PASSAGE SHOWN >>
The Libro del Conosçimiento de todos los rregnos or Book of Knowledge of All Kingdoms, also known as the Book of All Kingdoms, is an anonymous 14th-century Castilian geographical and armorial manual (dated to c. 1385).
It is written in the form of imaginary autobiographical travelogue of a Castilian mendicant friar, as he travels through the entire world, known and fanciful, from the westernmost Atlantic islands, through Europe, Asia, Africa and the Arctic, identifying all the lands, kings, lords and their armorial devices as he passes them.
The only explicit information is that the anonymous author claims to have been born in Castile in 1305.

The full title is also cited as Libro del conosçimiento de todos los reynos y tierras y señoríos que son por el mundo, et de las señales et armas que han cada tierra y señorío por sy y de los reyes y señores que los proueen "Book of the Knowledge of all the Kingdoms, Lands and Lordships that are in the World, and the arms and devices of each land and lordship, or of the kings and lords who possess them" (Markham 1912).

YOUR TASKS >>
- a) Repeat everything in the passage about the Book of Knowledge of All Kingdoms from "It is written" down to "Castile in 1305.".
- b) Based on the passage about the Book of Knowledge of All Kingdoms, state whether each statement agrees with it. Answer yes or no and quote the words that settle it. (i) The author of the book is identified by name. (ii) The book takes the form of a travelogue told by a Castilian mendicant friar. (iii) The author claims to have been born in Castile in 1385.
Rely on the passage about the Book of Knowledge of All Kingdoms and nothing else.

EXTRACTED INFORMATION >>
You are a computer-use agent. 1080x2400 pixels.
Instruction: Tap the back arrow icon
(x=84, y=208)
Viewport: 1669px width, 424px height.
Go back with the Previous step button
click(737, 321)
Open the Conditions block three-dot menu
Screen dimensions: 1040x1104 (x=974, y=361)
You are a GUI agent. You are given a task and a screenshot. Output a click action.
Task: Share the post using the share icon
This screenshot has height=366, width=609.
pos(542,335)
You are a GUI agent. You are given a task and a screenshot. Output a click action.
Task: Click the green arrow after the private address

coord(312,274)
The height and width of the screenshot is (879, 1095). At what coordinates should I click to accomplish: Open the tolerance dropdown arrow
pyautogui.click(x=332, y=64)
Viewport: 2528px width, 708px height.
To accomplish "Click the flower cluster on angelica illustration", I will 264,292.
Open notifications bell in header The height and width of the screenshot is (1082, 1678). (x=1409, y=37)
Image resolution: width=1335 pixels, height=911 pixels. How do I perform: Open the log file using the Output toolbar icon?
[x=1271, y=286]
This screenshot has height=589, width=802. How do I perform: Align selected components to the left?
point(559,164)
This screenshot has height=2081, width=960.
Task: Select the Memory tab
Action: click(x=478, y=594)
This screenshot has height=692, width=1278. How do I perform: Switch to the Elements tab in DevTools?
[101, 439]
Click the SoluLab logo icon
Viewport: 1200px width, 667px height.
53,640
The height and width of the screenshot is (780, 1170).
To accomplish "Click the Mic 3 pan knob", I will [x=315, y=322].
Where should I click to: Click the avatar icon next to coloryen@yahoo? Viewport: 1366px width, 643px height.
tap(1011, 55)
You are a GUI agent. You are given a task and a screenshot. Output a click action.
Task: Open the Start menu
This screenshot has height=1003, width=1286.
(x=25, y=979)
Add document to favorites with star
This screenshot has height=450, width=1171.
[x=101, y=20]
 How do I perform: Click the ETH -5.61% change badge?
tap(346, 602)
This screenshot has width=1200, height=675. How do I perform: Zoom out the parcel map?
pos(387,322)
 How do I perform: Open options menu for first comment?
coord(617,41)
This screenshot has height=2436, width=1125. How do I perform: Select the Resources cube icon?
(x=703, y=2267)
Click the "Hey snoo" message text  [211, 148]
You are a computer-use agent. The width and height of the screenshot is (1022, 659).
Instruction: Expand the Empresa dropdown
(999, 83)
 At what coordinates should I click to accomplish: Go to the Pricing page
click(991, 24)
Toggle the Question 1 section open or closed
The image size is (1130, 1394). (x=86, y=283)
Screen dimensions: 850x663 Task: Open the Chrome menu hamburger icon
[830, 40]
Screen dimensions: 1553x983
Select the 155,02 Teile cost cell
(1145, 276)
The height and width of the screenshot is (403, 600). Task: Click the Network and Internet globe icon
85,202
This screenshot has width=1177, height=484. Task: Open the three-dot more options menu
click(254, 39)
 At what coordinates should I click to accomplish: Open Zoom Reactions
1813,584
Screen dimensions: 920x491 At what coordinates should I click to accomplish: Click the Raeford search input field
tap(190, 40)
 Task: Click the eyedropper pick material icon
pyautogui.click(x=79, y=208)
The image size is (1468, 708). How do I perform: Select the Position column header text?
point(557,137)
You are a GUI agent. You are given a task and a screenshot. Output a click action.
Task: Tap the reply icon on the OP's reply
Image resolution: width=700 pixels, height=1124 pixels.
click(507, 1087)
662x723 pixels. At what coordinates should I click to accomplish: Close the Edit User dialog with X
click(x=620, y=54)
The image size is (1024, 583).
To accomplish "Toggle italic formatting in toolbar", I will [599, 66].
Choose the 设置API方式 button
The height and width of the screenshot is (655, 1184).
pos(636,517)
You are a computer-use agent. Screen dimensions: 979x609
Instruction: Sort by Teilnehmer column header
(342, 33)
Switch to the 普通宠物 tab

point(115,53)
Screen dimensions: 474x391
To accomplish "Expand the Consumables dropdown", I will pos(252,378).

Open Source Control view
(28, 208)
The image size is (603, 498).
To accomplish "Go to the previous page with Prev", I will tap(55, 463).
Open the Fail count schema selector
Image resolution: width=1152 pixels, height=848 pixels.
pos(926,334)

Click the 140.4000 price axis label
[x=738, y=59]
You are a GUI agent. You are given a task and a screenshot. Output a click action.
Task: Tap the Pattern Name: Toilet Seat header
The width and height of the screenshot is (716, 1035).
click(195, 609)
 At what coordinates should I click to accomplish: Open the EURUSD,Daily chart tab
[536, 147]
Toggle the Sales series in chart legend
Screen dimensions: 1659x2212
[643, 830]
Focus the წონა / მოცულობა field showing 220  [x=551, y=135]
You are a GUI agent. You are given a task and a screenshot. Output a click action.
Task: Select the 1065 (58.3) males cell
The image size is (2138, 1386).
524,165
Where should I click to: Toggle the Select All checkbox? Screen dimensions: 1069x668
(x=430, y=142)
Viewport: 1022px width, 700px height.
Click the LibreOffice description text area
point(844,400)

OUTPUTS BY TASK >>
- a)
It is written in the form of imaginary autobiographical travelogue of a Castilian mendicant friar, as he travels through the entire world, known and fanciful, from the westernmost Atlantic islands, through Europe, Asia, Africa and the Arctic, identifying all the lands, kings, lords and their armorial devices as he passes them.
The only explicit information is that the anonymous author claims to have been born in Castile in 1305.

- b)
(i) No: "an anonymous 14th-century Castilian geographical and armorial manual"
(ii) Yes: "imaginary autobiographical travelogue of a Castilian mendicant friar"
(iii) No: "claims to have been born in Castile in 1305"